Reproduce the entries that follow, exactly and in full.

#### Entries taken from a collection
====
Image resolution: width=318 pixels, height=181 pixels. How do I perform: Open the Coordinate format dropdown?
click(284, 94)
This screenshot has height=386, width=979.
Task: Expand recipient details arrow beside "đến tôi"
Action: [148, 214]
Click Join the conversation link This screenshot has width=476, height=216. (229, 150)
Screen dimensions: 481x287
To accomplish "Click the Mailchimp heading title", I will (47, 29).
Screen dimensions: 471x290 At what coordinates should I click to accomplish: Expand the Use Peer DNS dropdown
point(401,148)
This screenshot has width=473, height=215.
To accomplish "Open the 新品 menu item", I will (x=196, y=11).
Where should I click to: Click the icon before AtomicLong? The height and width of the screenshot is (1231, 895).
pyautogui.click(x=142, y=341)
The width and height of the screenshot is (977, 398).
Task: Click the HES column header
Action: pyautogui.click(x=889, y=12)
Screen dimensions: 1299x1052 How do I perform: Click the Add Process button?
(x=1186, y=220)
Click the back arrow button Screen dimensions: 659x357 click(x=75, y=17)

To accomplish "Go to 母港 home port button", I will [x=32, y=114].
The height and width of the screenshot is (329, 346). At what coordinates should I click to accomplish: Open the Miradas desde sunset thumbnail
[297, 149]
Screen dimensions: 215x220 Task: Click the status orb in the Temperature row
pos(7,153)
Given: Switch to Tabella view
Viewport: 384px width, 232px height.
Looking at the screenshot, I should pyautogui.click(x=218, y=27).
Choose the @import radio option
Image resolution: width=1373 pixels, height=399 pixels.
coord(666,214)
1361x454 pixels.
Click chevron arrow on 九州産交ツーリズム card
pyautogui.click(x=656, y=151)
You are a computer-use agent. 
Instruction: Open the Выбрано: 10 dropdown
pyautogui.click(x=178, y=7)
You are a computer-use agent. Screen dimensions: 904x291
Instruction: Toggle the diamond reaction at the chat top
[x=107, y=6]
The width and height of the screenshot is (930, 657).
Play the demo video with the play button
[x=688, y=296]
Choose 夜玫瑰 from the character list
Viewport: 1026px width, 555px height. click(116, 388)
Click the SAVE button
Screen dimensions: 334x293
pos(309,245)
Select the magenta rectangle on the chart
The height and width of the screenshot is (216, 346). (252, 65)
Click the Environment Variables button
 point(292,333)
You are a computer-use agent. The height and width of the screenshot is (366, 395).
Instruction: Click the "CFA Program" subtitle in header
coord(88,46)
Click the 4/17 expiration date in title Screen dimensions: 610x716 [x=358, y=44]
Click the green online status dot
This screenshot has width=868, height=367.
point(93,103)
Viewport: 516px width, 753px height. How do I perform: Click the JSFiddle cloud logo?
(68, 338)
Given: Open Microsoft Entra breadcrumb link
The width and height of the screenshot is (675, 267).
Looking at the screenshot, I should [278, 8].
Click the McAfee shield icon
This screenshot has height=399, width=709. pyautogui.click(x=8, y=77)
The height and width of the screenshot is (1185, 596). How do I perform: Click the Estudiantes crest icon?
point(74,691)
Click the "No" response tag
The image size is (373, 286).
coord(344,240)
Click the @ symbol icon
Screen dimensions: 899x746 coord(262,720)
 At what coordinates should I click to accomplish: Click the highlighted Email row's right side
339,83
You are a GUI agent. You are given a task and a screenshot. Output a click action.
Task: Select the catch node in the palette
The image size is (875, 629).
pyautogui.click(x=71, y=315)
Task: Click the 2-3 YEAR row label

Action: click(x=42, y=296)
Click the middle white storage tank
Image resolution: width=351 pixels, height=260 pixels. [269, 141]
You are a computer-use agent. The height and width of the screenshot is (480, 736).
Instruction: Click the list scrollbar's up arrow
====
#### Solution to this task
Image resolution: width=318 pixels, height=181 pixels. How do I perform: Open the Coordinate format dropdown?
click(284, 94)
This screenshot has height=386, width=979.
Task: Expand recipient details arrow beside "đến tôi"
Action: [148, 214]
Click Join the conversation link This screenshot has width=476, height=216. (229, 150)
Screen dimensions: 481x287
To accomplish "Click the Mailchimp heading title", I will (47, 29).
Screen dimensions: 471x290 At what coordinates should I click to accomplish: Expand the Use Peer DNS dropdown
point(401,148)
This screenshot has width=473, height=215.
To accomplish "Open the 新品 menu item", I will (x=196, y=11).
Where should I click to: Click the icon before AtomicLong? The height and width of the screenshot is (1231, 895).
pyautogui.click(x=142, y=341)
The width and height of the screenshot is (977, 398).
Task: Click the HES column header
Action: pyautogui.click(x=889, y=12)
Screen dimensions: 1299x1052 How do I perform: Click the Add Process button?
(x=1186, y=220)
Click the back arrow button Screen dimensions: 659x357 click(x=75, y=17)

To accomplish "Go to 母港 home port button", I will [x=32, y=114].
The height and width of the screenshot is (329, 346). At what coordinates should I click to accomplish: Open the Miradas desde sunset thumbnail
[297, 149]
Screen dimensions: 215x220 Task: Click the status orb in the Temperature row
pos(7,153)
Given: Switch to Tabella view
Viewport: 384px width, 232px height.
Looking at the screenshot, I should pyautogui.click(x=218, y=27).
Choose the @import radio option
Image resolution: width=1373 pixels, height=399 pixels.
coord(666,214)
1361x454 pixels.
Click chevron arrow on 九州産交ツーリズム card
pyautogui.click(x=656, y=151)
You are a computer-use agent. 
Instruction: Open the Выбрано: 10 dropdown
pyautogui.click(x=178, y=7)
You are a computer-use agent. Screen dimensions: 904x291
Instruction: Toggle the diamond reaction at the chat top
[x=107, y=6]
The width and height of the screenshot is (930, 657).
Play the demo video with the play button
[x=688, y=296]
Choose 夜玫瑰 from the character list
Viewport: 1026px width, 555px height. click(116, 388)
Click the SAVE button
Screen dimensions: 334x293
pos(309,245)
Select the magenta rectangle on the chart
The height and width of the screenshot is (216, 346). (252, 65)
Click the Environment Variables button
 point(292,333)
You are a computer-use agent. The height and width of the screenshot is (366, 395).
Instruction: Click the "CFA Program" subtitle in header
coord(88,46)
Click the 4/17 expiration date in title Screen dimensions: 610x716 [x=358, y=44]
Click the green online status dot
This screenshot has width=868, height=367.
point(93,103)
Viewport: 516px width, 753px height. How do I perform: Click the JSFiddle cloud logo?
(68, 338)
Given: Open Microsoft Entra breadcrumb link
The width and height of the screenshot is (675, 267).
Looking at the screenshot, I should [278, 8].
Click the McAfee shield icon
This screenshot has height=399, width=709. pyautogui.click(x=8, y=77)
The height and width of the screenshot is (1185, 596). How do I perform: Click the Estudiantes crest icon?
point(74,691)
Click the "No" response tag
The image size is (373, 286).
coord(344,240)
Click the @ symbol icon
Screen dimensions: 899x746 coord(262,720)
 At what coordinates should I click to accomplish: Click the highlighted Email row's right side
339,83
You are a GUI agent. You are given a task and a screenshot. Output a click action.
Task: Select the catch node in the palette
The image size is (875, 629).
pyautogui.click(x=71, y=315)
Task: Click the 2-3 YEAR row label

Action: click(x=42, y=296)
Click the middle white storage tank
Image resolution: width=351 pixels, height=260 pixels. [269, 141]
You are a computer-use agent. The height and width of the screenshot is (480, 736).
Instruction: Click the list scrollbar's up arrow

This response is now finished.